Tidak usah tanya apa alasan atau hubungannya, karena ini masalah privat kepercayaan hamba kepada Tuhannya. Saya yakin Tuhan tidak akan murka ketika saya mengingat-Nya pada waktu makan batagor, jadi tidak ada alasan bagi sesama manusia untuk menghujat saya.
Ehmm… tidak lama setelah saya menulis posting panjang Pembodohan Massal Bernama Isu Pemanasan Global, saya mendapatkan banyak feedback yang bagus dari para pembaca blog ini. Salah satu feedback yang bagus itu datang dari Bang Ibnus Salam.
Dalam e-mailnya, Bang Ibnus Salam menulis kalimat berikut ini, “Tuhan yang ada dalam pemikiran manusia adalah bukan Tuhan.
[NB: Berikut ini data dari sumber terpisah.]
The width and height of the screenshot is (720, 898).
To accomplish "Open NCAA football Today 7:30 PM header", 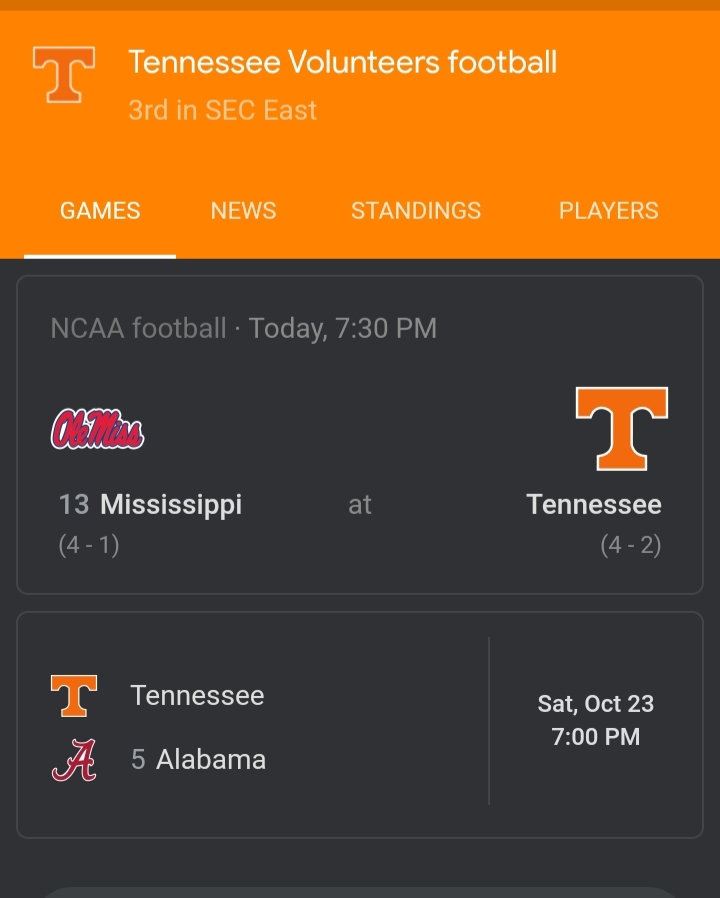I will click(x=243, y=328).
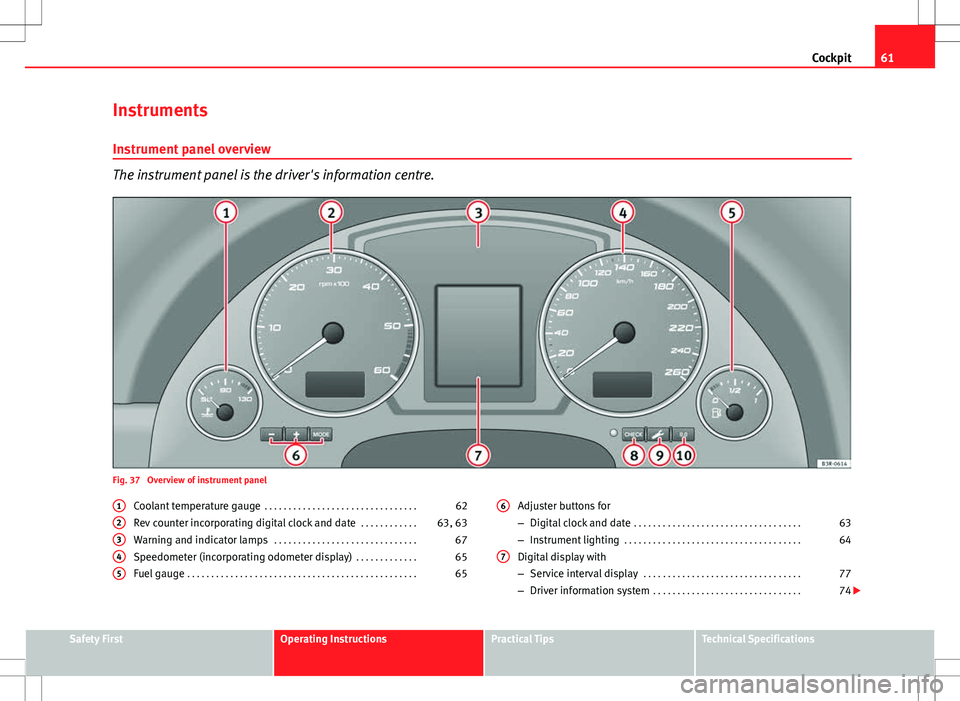Click the Fuel gauge list entry
Screen dimensions: 960x701
click(159, 574)
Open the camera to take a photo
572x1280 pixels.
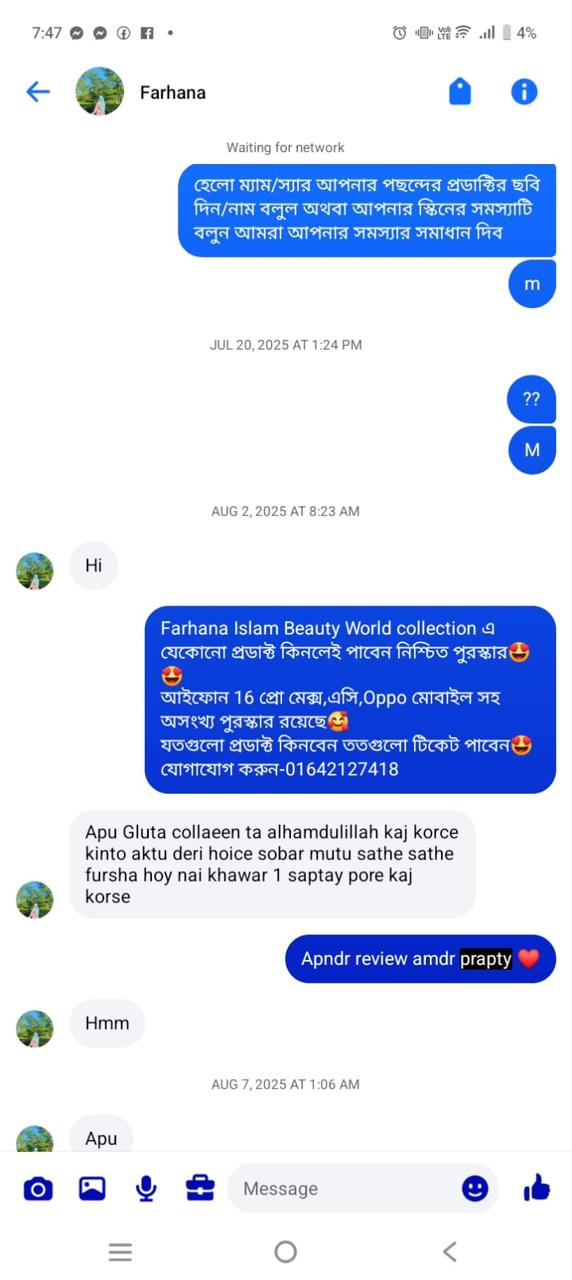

Tuhan adalah sesuatu yang tidak dapat kita bayangkan, dan Tuhan sama sekali tidak dapat diangan-angankan atau dipikirkan manusia.”
Untuk menguatkan tesisnya itu, Bang Ibnus Salam menyitir QS. al-Anbiya: 23, yang berbunyi, “Dia tidak ditanya tentang apa yang Dia kerjakan, dan merekalah yang akan ditanya tentang apa yang mereka kerjakan.”
Saya setuju dengan pendapat tersebut, bahwa Tuhan (seharusnya menggunakan huruf “t”) yang ada dalam pemikiran manusia bukanlah Tuhan, karena memang Tuhan tidak bisa dipikirkan, dibayangkan, atau dikhayalkan. Karena itu pula, para alim dan orang bijak sering kali mengingatkan, “Jangan memikirkan Tuhan, tapi pikirkanlah ciptaan-Nya.”
Ketika makan batagor, saya tidak memikirkan Tuhan. Ketika makan batagor, saya merasakan nikmat di lidah, kunyahan dalam mulut. Ketika merasakan nikmat itu, saya lebih mudah memikirkan banyak hal yang hebat dan luar biasa dalam alam semesta. Ketika menemukan kehebatan bahkan keagungan alam semesta, keyakinan saya pada eksistensi Tuhan pun bertambah. So, saya menemukan eksistensi Tuhan ketika makan batagor.
Saya tidak tahu Tuhan itu seperti apa atau seperti siapa. Tapi saya meyakini eksistensi-Nya, keberadaan-Nya. Dalam hal keyakinan terhadap eksistensi Tuhan—tentu kita sepakat—masing-masing orang memiliki caranya sendiri.
Karena itu, saya benar-benar tidak habis pikir ketika ada segerombolan orang yang merasa memiliki hak mutlak atas Tuhan, dan kemudian mudah mengamuk, menyalahkan, dan mengkafir-kafirkan orang lain, hanya karena perbedaan dalam cara memaknai eksistensi Tuhan.
Orang-orang yang suka menyalahkan dan mengkafir-kafirkan orang lain itu mungkin menganggap Tuhan hanya miliknya, bahwa Tuhan hanya berpihak pada mereka, bahwa Tuhan harus ditemukan dan dipercayai melalui cara mereka. Bagi saya itu sangat naif, bahkan konyol. Orang-orang seperti mereka, menurut saya, mungkin perlu sering-sering makan batagor.